There are no formulas in math that allow you to flip the signs magically

Answer 14

here in linear

Answer 15

Given eqn :
```
xdy/dx - 2y = x^3cos4x
```

Answer 16

dividing x through out gives


```
dy/dx - 2y/x = x^2cos4x
```

Answer 17

Notice that

`P(x) = -2/x`

Answer 18

yes, but the px is -2 y/x

Answer 19

No
P(x) is simply -2/x

Answer 20

huh, how come. the equation says it is `2y/x

Answer 21

I want you take some time and compare above equation with the general linear form

Answer 22

ah got it the y will be cancel

Answer 23

Compare below two eqns :


```
dy/dx - 2y/x = x^2cos4x
```

and

```
dy/dx + P(x)y = Q(x)
```

Answer 24

yes got it

Answer 25

P(x) = -2/x


you don't need to wry about Q(x)

Answer 26

ah yes, the proceed to I.F

Answer 27

so the integrating factor is just
\[IF = e^{\int -2/x\,dx}\]

Answer 28

YES so e^2lnx

Answer 29

careful with the sings

Answer 30

with negative

Answer 31

its e^(-2lnx)

Answer 32

yes so it is now -2x

Answer 33

How ?

Answer 34

e^ln is 1 so then -2x

Answer 35

No

Answer 36

huh

Answer 37

\[e^{-2\ln x} = \left(e^{\ln x}\right)^{-2} = (x)^{-2} = \dfrac{1}{x^2}\]

Answer 38

ah, i know now. then in solution

Answer 39

recall that \((x^m)^n = x^{mn}\)

Answer 40

(I,F)y = int Q(x) (I.F) dx +c

Answer 41

\[(\frac{ 1 }{ x ^{2} } )y = \int\limits x ^{2} \cos 4x (x)(\frac{ 1 }{ x ^{2} })\]

Answer 42

\[(\frac{ 1 }{ x ^{2} } )y = \int\limits x ^{2} \cos (4x)(\frac{ 1 }{ x ^{2} })\]

Answer 43

with plus c

Answer 44

\[(\frac{ 1 }{ x ^{2} } )y = \int\limits x ^{2} \cos (4x)(\frac{ 1 }{ x ^{2} })\,dx\]

Answer 45

you can put +c after evaluating the integral

Answer 46

ah okay \[(\frac{ 1 }{ x ^{2} }) y = \int\limits \frac{ x ^{3} }{ 3 } \sin 4x \]

Answer 47

Don't put the integral sign after evaluating the integral

Answer 48

also that is wrong

Answer 49

oops sorry

Answer 50

\[(\frac{ 1 }{ x ^{2} } )y = \int\limits x ^{2} \cos (4x)(\frac{ 1 }{ x ^{2} })\,dx\]
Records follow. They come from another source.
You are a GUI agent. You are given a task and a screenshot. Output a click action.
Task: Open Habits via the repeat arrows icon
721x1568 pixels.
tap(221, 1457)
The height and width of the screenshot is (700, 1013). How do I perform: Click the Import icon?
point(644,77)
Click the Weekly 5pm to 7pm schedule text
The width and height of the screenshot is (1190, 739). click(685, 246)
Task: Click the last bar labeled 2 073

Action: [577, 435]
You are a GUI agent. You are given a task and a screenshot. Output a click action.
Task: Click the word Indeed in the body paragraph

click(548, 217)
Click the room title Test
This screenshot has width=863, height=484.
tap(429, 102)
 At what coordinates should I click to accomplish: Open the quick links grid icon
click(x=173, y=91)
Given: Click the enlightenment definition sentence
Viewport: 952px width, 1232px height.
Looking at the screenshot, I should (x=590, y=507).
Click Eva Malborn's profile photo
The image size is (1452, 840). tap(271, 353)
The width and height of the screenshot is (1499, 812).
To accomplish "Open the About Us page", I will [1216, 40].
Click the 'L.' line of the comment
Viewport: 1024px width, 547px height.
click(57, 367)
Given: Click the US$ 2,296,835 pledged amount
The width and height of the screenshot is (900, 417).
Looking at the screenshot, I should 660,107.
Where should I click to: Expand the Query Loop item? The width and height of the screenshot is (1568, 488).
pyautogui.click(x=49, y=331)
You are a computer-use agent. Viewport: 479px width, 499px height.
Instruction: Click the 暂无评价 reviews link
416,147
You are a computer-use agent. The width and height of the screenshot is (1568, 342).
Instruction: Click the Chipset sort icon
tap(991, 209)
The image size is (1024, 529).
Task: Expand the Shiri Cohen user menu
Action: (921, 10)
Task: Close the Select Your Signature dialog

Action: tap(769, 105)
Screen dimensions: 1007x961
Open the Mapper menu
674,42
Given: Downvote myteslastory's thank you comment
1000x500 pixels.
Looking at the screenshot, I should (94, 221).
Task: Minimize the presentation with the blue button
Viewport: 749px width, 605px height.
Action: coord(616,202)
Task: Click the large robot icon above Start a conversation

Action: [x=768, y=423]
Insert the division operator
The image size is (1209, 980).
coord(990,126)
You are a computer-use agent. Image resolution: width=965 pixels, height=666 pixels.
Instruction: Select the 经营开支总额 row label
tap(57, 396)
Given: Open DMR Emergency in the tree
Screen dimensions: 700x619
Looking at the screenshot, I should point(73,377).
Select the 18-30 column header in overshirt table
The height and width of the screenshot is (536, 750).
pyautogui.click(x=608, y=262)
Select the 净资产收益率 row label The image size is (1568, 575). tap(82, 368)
right hand, cancel x^2 top and bottom first

Answer 51

ah okay so \[\frac{ 1 }{ x^2 } y = \sin4x + c\]

Answer 52

then multiply both side by x^2

Answer 53

Still wrong

Answer 54

whats the integral of cos(4x) ?

Answer 55

1/4 sin 4x

Answer 56

Yes, 1/4 is missing in your answer

Answer 57

yep i forgot tho rewrite \[\frac{ 1 }{ x^2 } y = \frac{ 1 }{ 4 } \sin 4x + c\]

Answer 58

then multiply both side by 4x^2

Answer 59

so it become \[4y = x^2 \sin 4x + 4cx^2\]

Answer 60

Looks perfect!

Answer 61

You might enjoy watching this video on linear des

http://ocw.mit.edu/courses/mathematics/18-03-differential-equations-spring-2010/video-lectures/lecture-3-solving-first-order-linear-odes/

Answer 62

thanks for the help. need to know more about linear.

Answer 63

okay thanks i looked for it

Answer 64

np :)